From Tempting Faith:
"National christian leaders received hugs and smiles in person and then were dismissed behind their backs and described as 'ridiculous' 'out of control' and 'just plain goofy.'"
MSNBC reports that Tempting Faith underlines how the White House "uses evangelicals for their votes while consistently giving them nothing in return." The book details how leaders, such as James Dobson, Pat Robertson, and Ted Haggard, were granted meetings and phone calls with the White House to appease them but that, according to Kuo, "the true purpose of these calls was to keep prominent social conservatives and their groups or audiences happy."
Further, Kuo says evangelical leaders were allowed to meet with Bush and attend his political gatherings when he was visiting their respective states to pad their egos. The White House awarded evangelical leaders with trinkets (such as cufflinks bearing the presidential seal) to show how influential they were.

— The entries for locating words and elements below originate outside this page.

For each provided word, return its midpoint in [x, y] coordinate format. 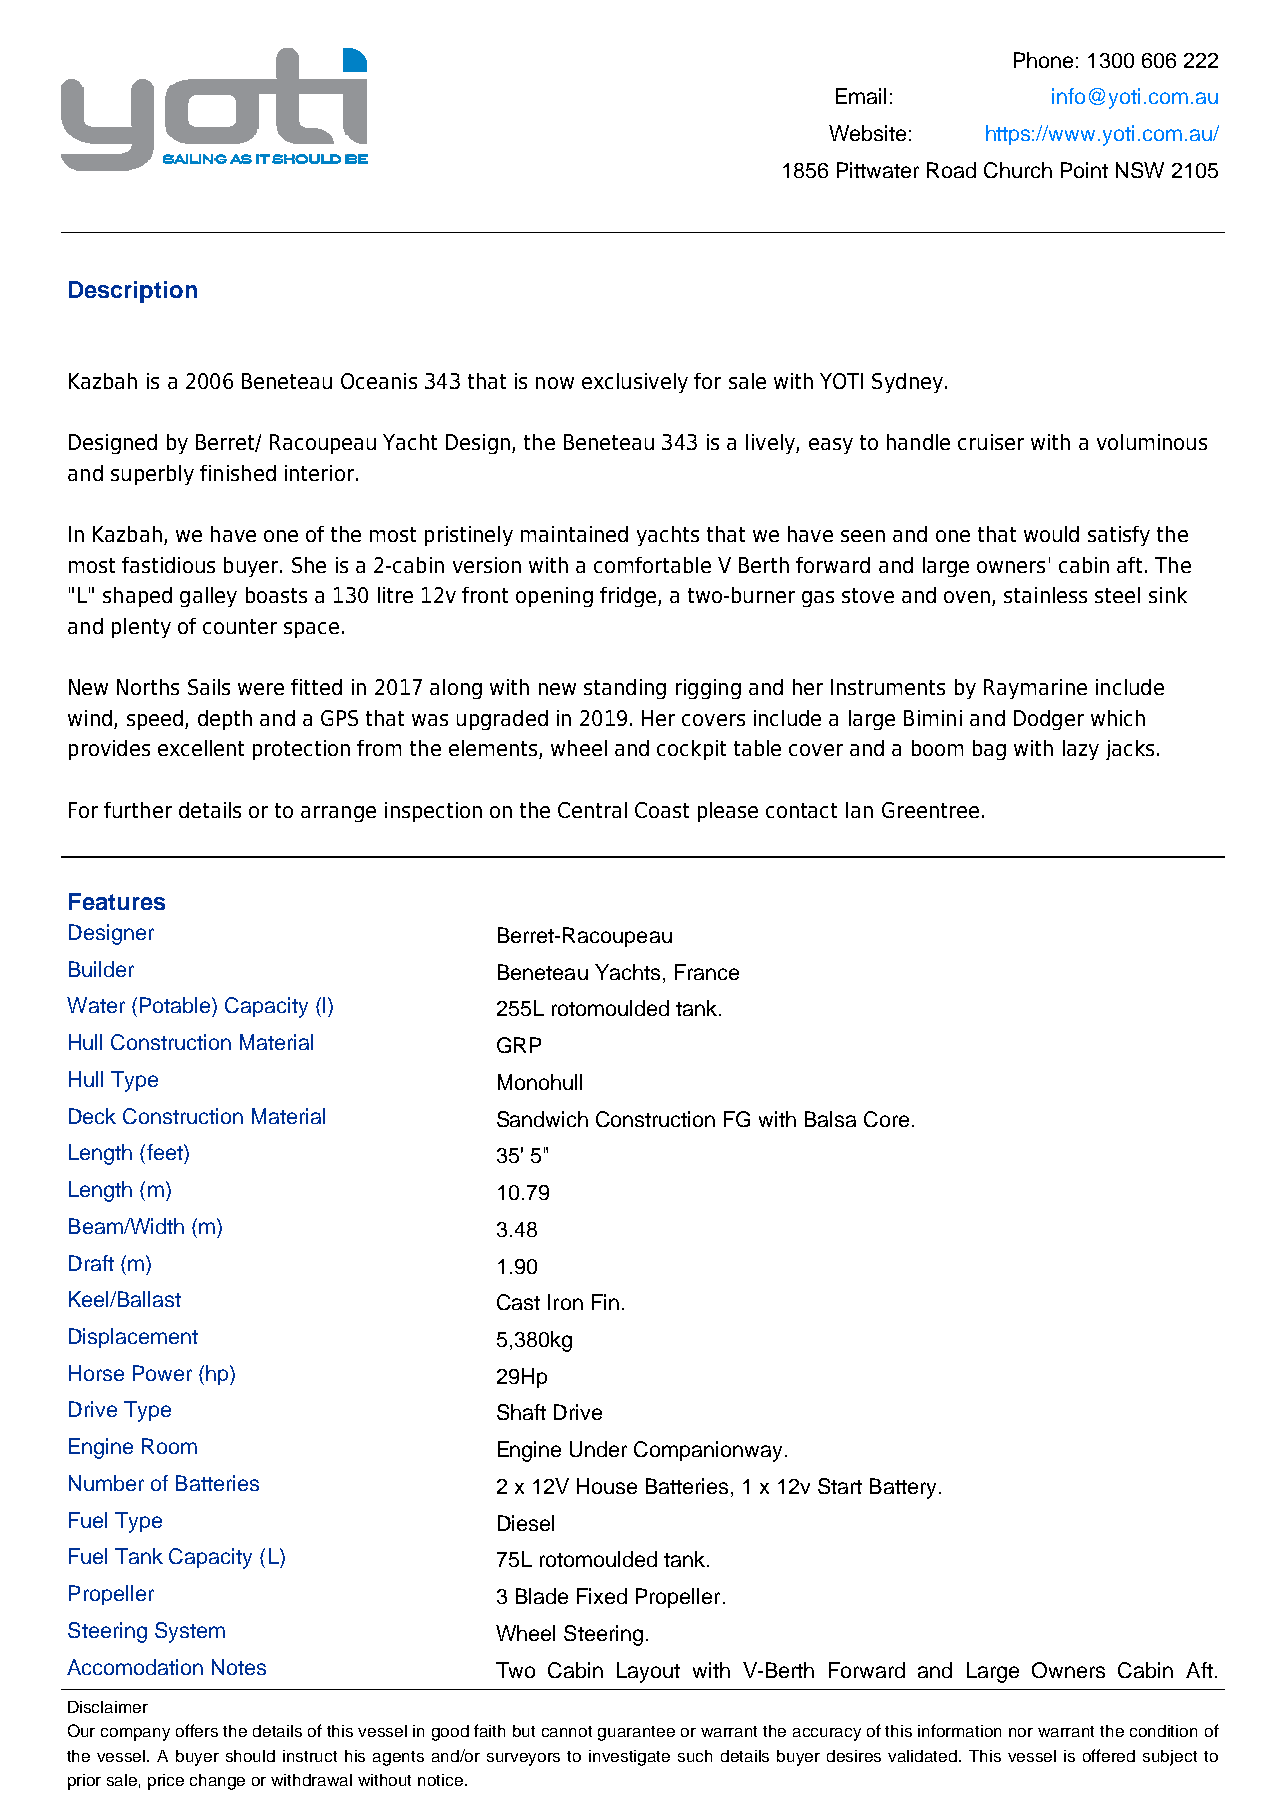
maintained [574, 534]
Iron [565, 1302]
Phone [1043, 60]
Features [117, 901]
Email [861, 96]
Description [133, 292]
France [707, 972]
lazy [1081, 750]
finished [238, 473]
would [1051, 534]
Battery [903, 1488]
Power [162, 1373]
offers [197, 1730]
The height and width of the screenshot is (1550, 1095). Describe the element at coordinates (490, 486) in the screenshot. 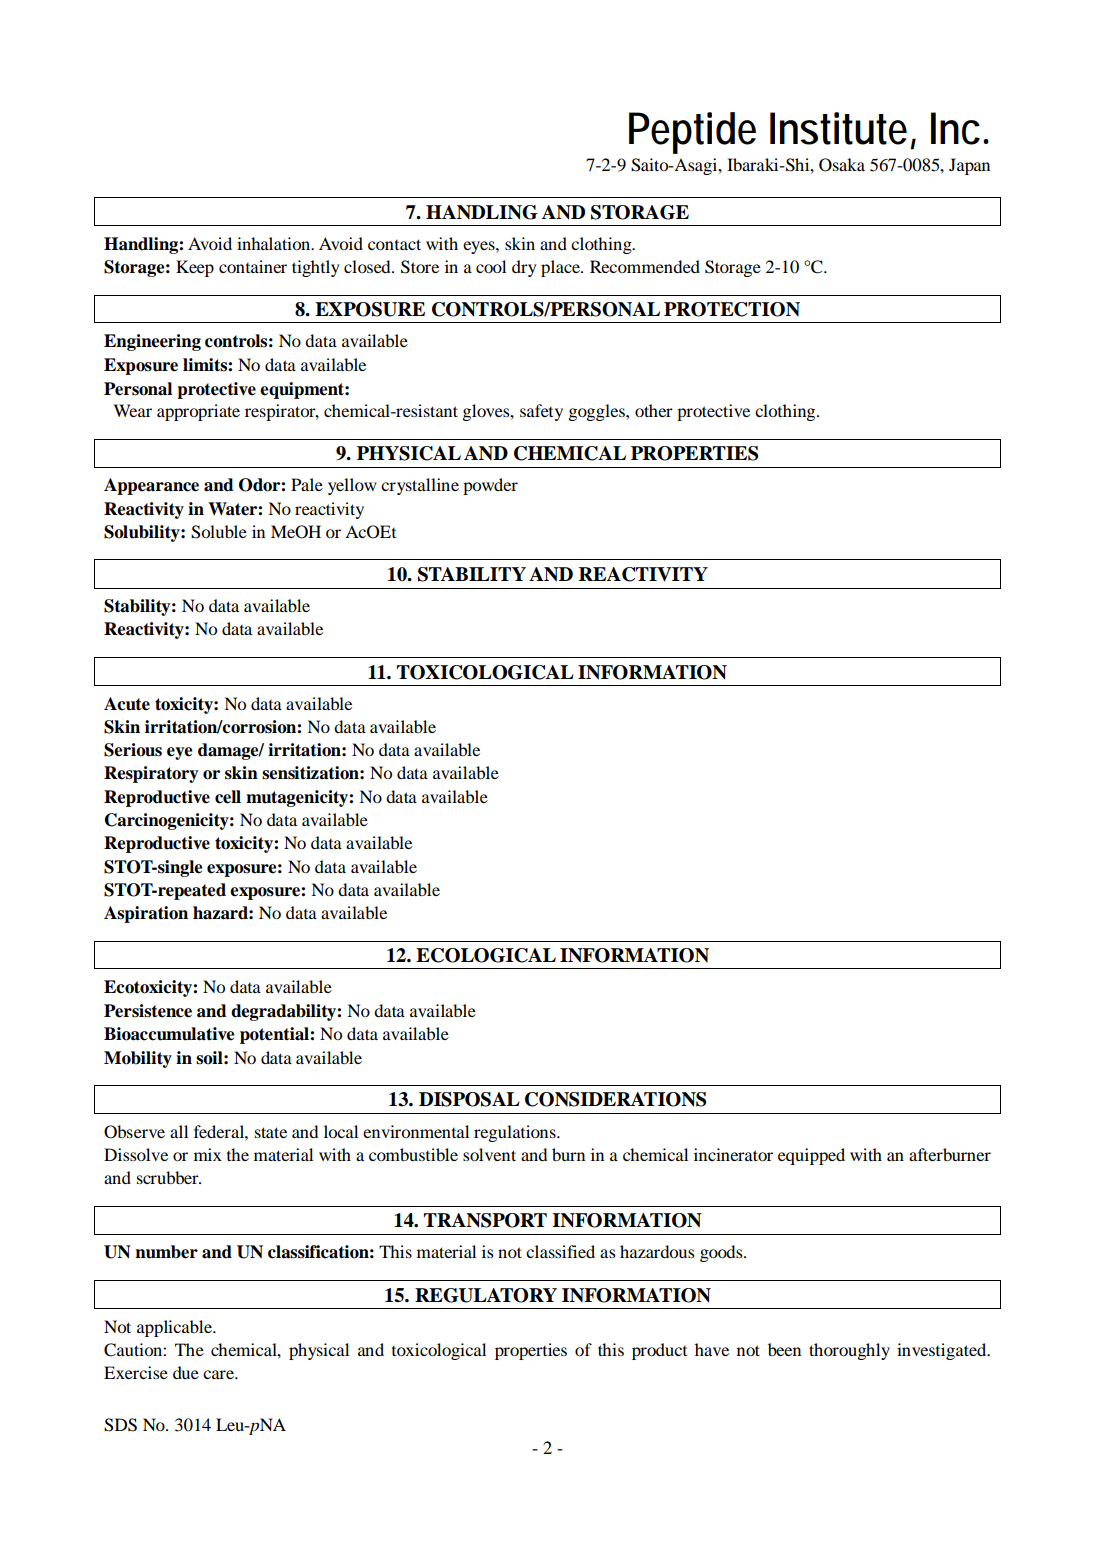

I see `powder` at that location.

"Making politically active christians personally happy," claims Kuo, "meant having to worry far less about the Christian political agenda."
In regard to his tenure at the Office of Faith-Based Initiatives, Kuo claims that "the White House staff didn't want to have anything to do with the faith-based initiative because they didn't understand it any more than did Congressional Republicans.... they didn't lie awake at night trying to kill it, they simply didn't care."
According to Kuo, Bush even fabricated the amount the White House intended to spend on faith-based initiatives to mobilize his evangelical base. Kuo recalls one conversation with Bush where the president endorsed inflating the amount of money he planned to secure: "Eight Billion. That's what we'll tell them," said Bush. "Eight Billion in new funds for faith-based groups." Kuo claims the White House was especially interested in attracting evangelical voters with inflated promises since "the faith-based initiative.... had the potential to successfully evangelize more voters than any other."
Kuo ultimately resigned from his White House post after claiming that "there was minimal senior White House commitment to the faith-based agenda." He told Beliefnet that "from tax cuts to Medicare," Bush never cared about the "poor people stuff."
As Olbermann pointed out on MSNBC, Kuo was not alone in his frustration. His former boss also resigned from his White House post claiming that politics were king in the Bush administration.
Tempting Faith claims the White House is "mocking the millions of faithful Christians who put their trust and hope in the president and his administration. Bush knew his so-called compassion agenda was languishing and had no problem with that."